Cybersecurity: A New Front

Election interference; phishing and malware attacks against individuals; wide-spread and large-scale hacking against critical infrastructure and energy technologies — from the personal to the national, to the supranational, cyber threats pose a threat that is often hard to detect, hard to sanction, and even harder to proactively deter, but nonetheless can be devastating as warfare follows spy-craft into the digital age. This article will take a step back from top news stories on everyday hacks, small scale occurrences and threats posed by cyber security. Instead, I examine whether cyber threats and warfare are actually fueling a ‘New Digital Era’ in which effective, efficient, and responsive cybersecurity is paramount. I ask what a New Digital Era of conflict might mean for politicians, military personnel, and intelligence agents.


The biggest cybersecurity threats are social engineering, ransomware, denial-of-service (DoS) attacks, man-in-the-middle (MitM) attacks, and cloud computing vulnerabilities – all of which can impact individuals, companies, institutions, governments, and supranational actors. Such cyber activities pose threats that are asymmetric, meaning that they create an irregular situation of conflict between two actors who differ significantly in their respective capabilities – be it a diference in power, force, finance, or equipment.

In broad terms, malicious cyber activities target a range of essential institutions and functions:

● Democratic institutions through election interference;

● Private corporations such as Facebook by leaking the personal information of users;

● Governments through attacks on internal servers storing classified or sensitive state documents;

● The environment through targeted attacks on critical infrastructure (i.e. power plants);

● On supply chains by disrupting and altering information and data transmitted between supply chain partners, including land, air, and maritime actors.

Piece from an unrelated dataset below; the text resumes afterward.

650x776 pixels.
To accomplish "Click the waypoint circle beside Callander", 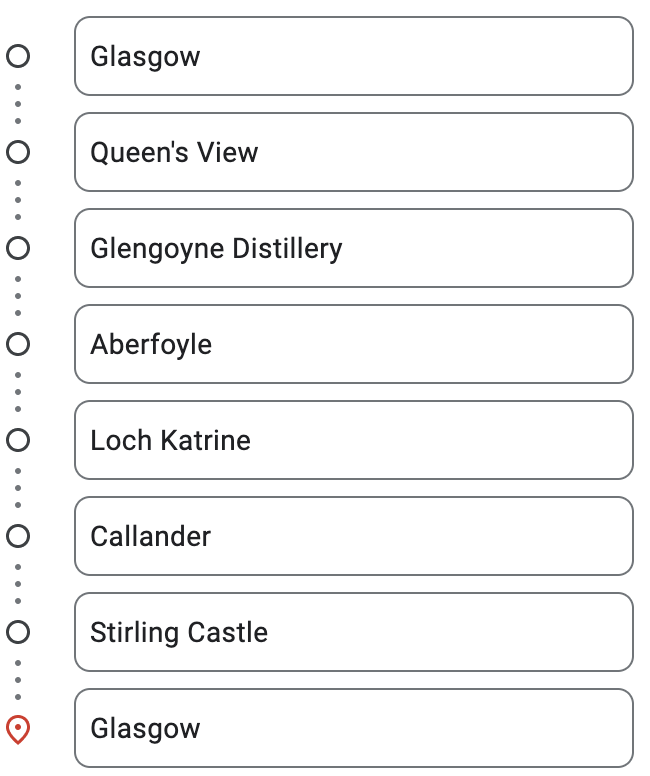I will click(x=18, y=536).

Detecting and identifying cyber threats — and their target, intention, capabilities, range, and perpetrators — is categorically difficult due to the elusive nature of this crime. Cyber-attacks happen quickly, take place in the digital sphere, and may be easily concealed by malicious actors behind attack systems. Thus, the integration of cybersecurity capabilities and technologies within national, transnational, and international defence and security frameworks is crucial to protect against cyber-attacks.


Ultimately, the question remains: are we entering a ‘New Digital Era’? Moreover, a new digital era for whom – for politicians, for military personnel, intelligence agents, or for everyday citizens? To what extent should we hold each actor accountable for responding to such an emerging and fast-paced era of digital insecurity and asymmetric threats?


Overwhelmingly, the behaviour of state leaders and both regional and international institutions points to a rapid shift towards a new digital age for all forms of governance, diplomacy, security, defence, and energy.

At the domestic level over the last decade, we have seen updates to outdated cyber defence policies and laws which assess the roles and responsibilities of governments and the types of new investments, commitments, and partnerships essential to help individual states protect themselves and collaborate regionally and internationally. Such updates include the National Security and Intelligence Committee of Parliamentarians (NICOP) Special Report on the Government of Canada’s Framework and Activities to Defend its Systems and Networks from Cyber Attack (14 February 2022), and recent U.S. Presidential Action which has called for an Executive Order on Improving the Nation’s Cybersecurity (12 May 2021).[1] However, the United States still has no federal law regulating cybersecurity and privacy, unlike the European Union.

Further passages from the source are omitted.